Tracing and Observability with OpenFaaS

Overview

Tracing and Observability with OpenFaaS

Today we will walk through how to add OpenTracing or OpenTelemetry with Grafana's Tempo.

For this walk-through we will need several CLI toosl:

  • kind
  • helm
  • kubectl
  • faas-cli

The simplest way to get going is to use arkade to install each of these

arkade get kubectl
arkade get kind
arkade get helm
arkade get faas-cli

Create a cluster

We will use KinD to create our Kubernetes cluster, but, before we start our test cluster, we want to customize our cluster to make it a little easier to work with by exposing port 80 to our localhost.
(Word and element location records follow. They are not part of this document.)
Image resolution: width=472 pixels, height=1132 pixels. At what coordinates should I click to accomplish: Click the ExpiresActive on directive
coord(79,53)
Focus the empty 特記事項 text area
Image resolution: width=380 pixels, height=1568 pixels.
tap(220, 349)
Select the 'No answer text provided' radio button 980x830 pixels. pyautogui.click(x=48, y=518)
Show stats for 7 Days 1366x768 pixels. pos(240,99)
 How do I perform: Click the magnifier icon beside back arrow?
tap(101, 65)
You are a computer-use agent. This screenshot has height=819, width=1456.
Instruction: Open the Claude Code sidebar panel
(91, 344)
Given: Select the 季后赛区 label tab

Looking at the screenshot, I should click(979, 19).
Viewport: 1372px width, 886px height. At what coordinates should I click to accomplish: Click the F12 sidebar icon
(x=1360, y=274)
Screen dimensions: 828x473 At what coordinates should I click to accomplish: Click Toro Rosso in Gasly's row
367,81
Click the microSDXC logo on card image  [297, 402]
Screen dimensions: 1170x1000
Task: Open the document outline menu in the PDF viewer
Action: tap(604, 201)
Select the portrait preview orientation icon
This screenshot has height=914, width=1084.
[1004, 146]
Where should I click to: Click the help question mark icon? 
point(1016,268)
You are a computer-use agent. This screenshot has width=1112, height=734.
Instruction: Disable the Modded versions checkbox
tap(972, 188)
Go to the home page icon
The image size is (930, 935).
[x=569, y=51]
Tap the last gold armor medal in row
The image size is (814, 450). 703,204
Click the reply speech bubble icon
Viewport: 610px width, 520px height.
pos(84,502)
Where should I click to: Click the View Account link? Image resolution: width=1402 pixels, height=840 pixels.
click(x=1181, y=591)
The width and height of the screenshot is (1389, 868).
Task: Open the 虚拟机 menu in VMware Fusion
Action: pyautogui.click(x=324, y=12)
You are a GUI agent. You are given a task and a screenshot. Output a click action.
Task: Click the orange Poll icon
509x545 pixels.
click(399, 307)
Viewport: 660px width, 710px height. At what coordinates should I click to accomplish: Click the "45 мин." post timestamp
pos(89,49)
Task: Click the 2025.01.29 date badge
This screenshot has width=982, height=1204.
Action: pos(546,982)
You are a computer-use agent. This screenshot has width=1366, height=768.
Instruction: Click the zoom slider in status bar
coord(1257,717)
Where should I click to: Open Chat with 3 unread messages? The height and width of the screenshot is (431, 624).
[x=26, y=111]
We will use 80 for the ingress to our functions, create the following file as cluster.yaml

kind: Cluster
apiVersion: kind.x-k8s.io/v1alpha4
nodes:
  - role: control-plane
    kubeadmConfigPatches:
      - |
        kind: InitConfiguration
        nodeRegistration:
          kubeletExtraArgs:
            node-labels: "ingress-ready=true"
    extraPortMappings:
      - containerPort: 30080
        hostPort: 80
        protocol: TCP
      - containerPort: 443
        hostPort: 443
        protocol: TCP
      - containerPort: 31112 # this is the NodePort created by the helm chart
        hostPort: 8080 # this is your port on localhost
        protocol: TCP

Now start the cluster using

kind create cluster --name of-tracing --config=cluster.yaml

Install the required apps

Now we can install the usual components we need

Tempo and Grafana

First we start with Tempo and Grafana so that the tracing collector service is available for the other services we will install:

helm repo add grafana https://grafana.github.io/helm-charts
helm repo update

Now create the following values file

# grafana-values.yaml
env:
  GF_AUTH_ANONYMOUS_ENABLED: true
  GF_AUTH_ANONYMOUS_ORG_ROLE: "Admin"
  GF_AUTH_DISABLE_LOGIN_FORM: true

grafana.ini:
  server:
    domain: monitoring.openfaas.local
    root_url: "%(protocol)s://%(domain)s/grafana"
    serve_from_sub_path: true

datasources:
  datasources.yaml:
    apiVersion: 1

    datasources:
      - name: Tempo
        type: tempo
        access: proxy
        orgId: 1
        url: http://tempo:3100
        isDefault: false
        version: 1
        editable: false
        uid: tempo
      - name: Loki
        type: loki
        access: proxy
        url: http://loki:3100
        isDefault: true
        version: 1
        editable: false
        uid: loki
        jsonData:
          derivedFields:
            - datasourceUid: tempo
              matcherRegex: (?:traceID|trace_id|traceId|traceid=(\w+))
              url: "$${__value.raw}"
              name: TraceID

This will do several things for us:

  1. configure the Grafana UI to handle the sub-path prefix /grafana
  2. configure the Tempo data source, this is where our traces will be queried from
  3. configure the Loki data source, this is where our logs come from
  4. finally, as part of the Loki configuration, we setup the derived field TraceID, which allows Loki to parse the trace id from the logs turn it into a link to Tempo.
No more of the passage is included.